### Required actions
1 - In the tweet-processing code, which word replaces the ":)" emoticon in each token?
2 - Reproduce the tweet-processing code verbatim, starting at the words "# each line" and stopping after "#print (tweet)".

### Text for analysis
=== Section Start ===
In [14]:
import re
import os
import sys
import collections
import numpy as np
import pandas as pd
import matplotlib.pyplot as plt
import nltk
from nltk.tokenize import TweetTokenizer
from nltk.stem import WordNetLemmatizer
import string
from nltk.corpus import stopwords
from nltk.probability import FreqDist
from nltk.classify import NaiveBayesClassifier
from nltk.metrics import accuracy, precision, recall, f_measure
from nltk import pos_tag
from afinn import Afinn

### Step -1: AFINN Sentiment Lexicon

In [26]:
# function to read tweet training file, train and test a classifier 
def processtweets(dirPath,limitStr):
  # convert the limit argument from a string to an int
  limit = int(limitStr)
  # initialize NLTK built-in tweet tokenizer
  twtokenizer = TweetTokenizer()
  
  os.chdir(dirPath)
  
  f = open('./downloaded-tweeti-b-dist.tsv', 'r')
  # loop over lines in the file and use the first limit of them
  #    assuming that the tweets are sufficiently randomized
  tweetdata = []
  for line in f:
    if (len(tweetdata) < limit):
      # remove final end of line character
      line = line.strip()
      # each line has 4 items separated by tabs
      # ignore the tweet and user ids, and keep the sentiment and tweet text
      tweetdata.append(line.split('\t')[2:4])
  
  #for tweet in tweetdata[:10]:
    #print (tweet)
  
  # create list of tweet documents as (list of words, label)
  # where the labels are condensed to just 3:  'pos', 'neg', 'neu'
  tweetdocs = []
  # add all the tweets except the ones whose text is Not Available
  for tweet in tweetdata:
    if (tweet[1] != 'Not Available'):
        
      # run the tweet tokenizer on the text string - returns unicode tokens, so convert to utf8
      tokens = twtokenizer.tokenize(tweet[1])
      
      #Handling Emoticons
      tokens = [re.sub(':\)','happy', token) for token in tokens]
      tokens = [re.sub(':\(','sad', token) for token in tokens]
        
      #Removing URLS
      tokens = [re.sub(r"http\S+",'',token) for token in tokens]
      
      #Removing mentions
      tokens = [re.sub(r"@\S+", "", token) for token in tokens]
    
      # Convert to lowercase
      tokens = [token.lower() for token in tokens]
      
      # Remove punctuation
      tokens = [token for token in tokens if token not in string.punctuation]
      
      #Remove words with numbers (eg 11th)
=== Section End ===
### Information shown
=== Section Start ===
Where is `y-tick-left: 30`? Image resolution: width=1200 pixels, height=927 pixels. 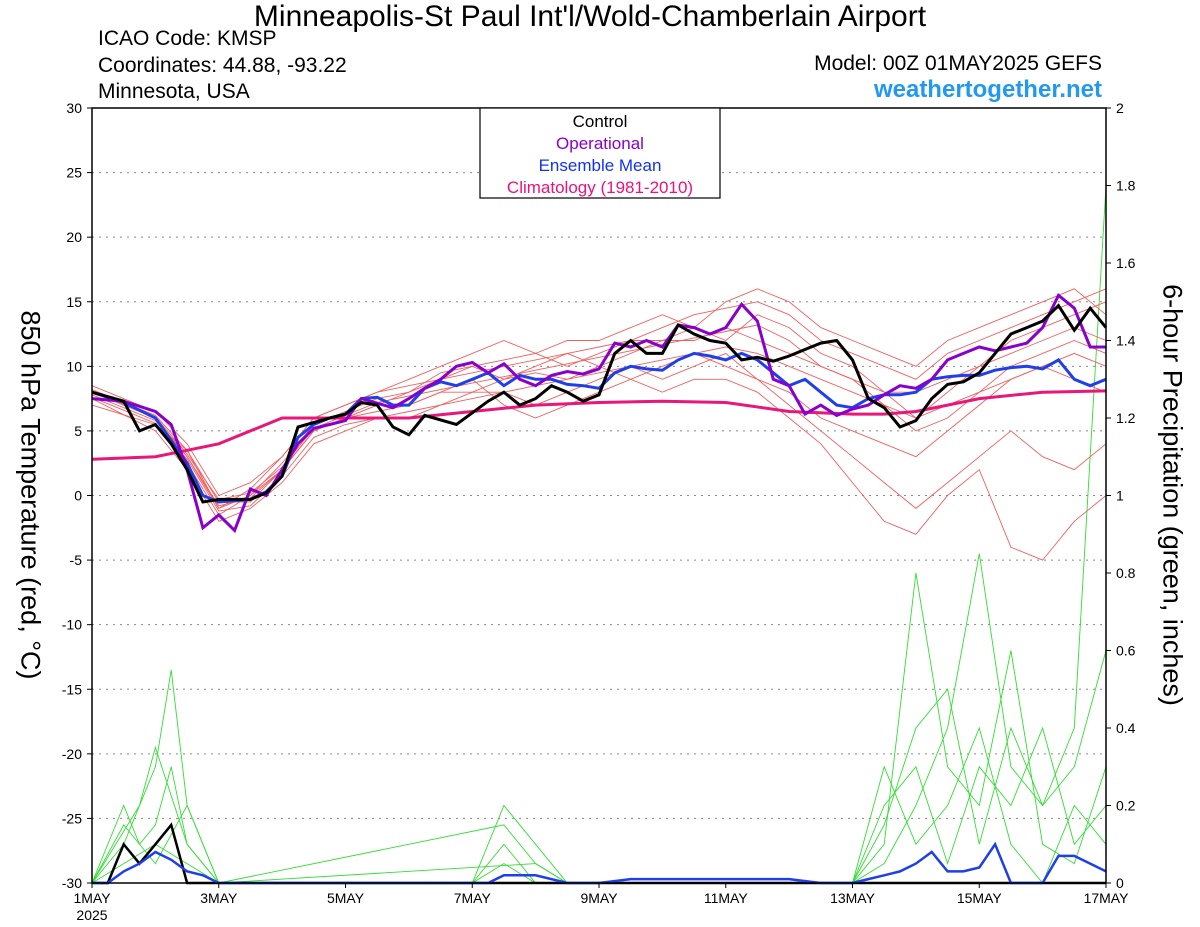
y-tick-left: 30 is located at coordinates (74, 108).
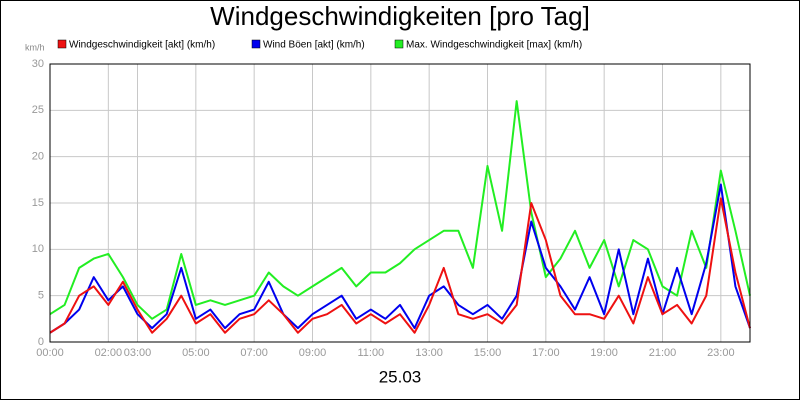 Image resolution: width=800 pixels, height=400 pixels. Describe the element at coordinates (41, 342) in the screenshot. I see `y-tick-label: 0` at that location.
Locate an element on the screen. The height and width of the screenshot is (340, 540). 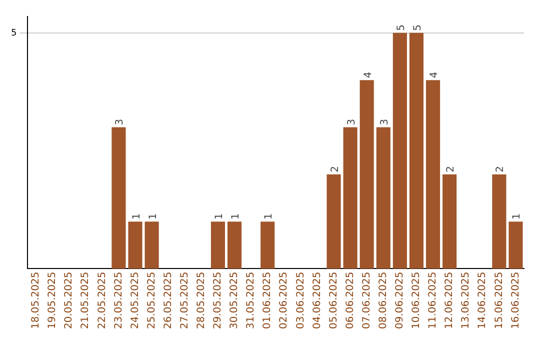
=== Section End ===
### Per-task outputs
1 - happy

2 -
# each line has 4 items separated by tabs
      # ignore the tweet and user ids, and keep the sentiment and tweet text
      tweetdata.append(line.split('\t')[2:4])
  
  #for tweet in tweetdata[:10]:
    #print (tweet)